His right hand played idly with the glowing move-cube while his left hand hovered over three distinct keyboards: one Plain Meric alphabet, one Panasian polykana converter, and one Russobalt cyrilloscript. The gloves and the operator’s sling tightened around him as he finalized interfacing with Cassie.
Cassie was short for Cassiopeia. It was the name Isaac had given to his AI personality construct. He had named his copilot after the big W constellation that pointed out the North Star.
A lot of slicers flew solo on net-runs because they didn’t have the money to buy an AI or the know-how to build one, or simply because they were too paranoid to trust an AI to be their navigator.
Isaac was paranoid about a lot of things, even more so than the average slicer. Thus the flashing yellow lights and the siren still shrieking like a banshee even now at this ungodly hour of the night. But Isaac had faith in his own skills, and Cassie was a direct result of those skills.
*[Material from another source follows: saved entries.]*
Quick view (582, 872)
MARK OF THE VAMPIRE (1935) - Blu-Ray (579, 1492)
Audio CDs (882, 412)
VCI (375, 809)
As such, she made for a trustworthy navigator, above all the petty suspicions of a paranoid mind.
She wasn’t a person, not exactly, but she was as close to that as a machine intelligence in slave-state could be.
Cassie might not have attained true synthellect, but her response times were unparallelled, and she was gifted with a charming approximation of personality. Plus, her voice and model were both constructed from pirated but immaculate samples of the always seductive actress, Joan Saffron.
All things considered, though, Cassie was still just an AI assistant. And his AI assistant had better have a good fucking reason for this zombie-hour wake up call.
He was about to find out what all the trouble was.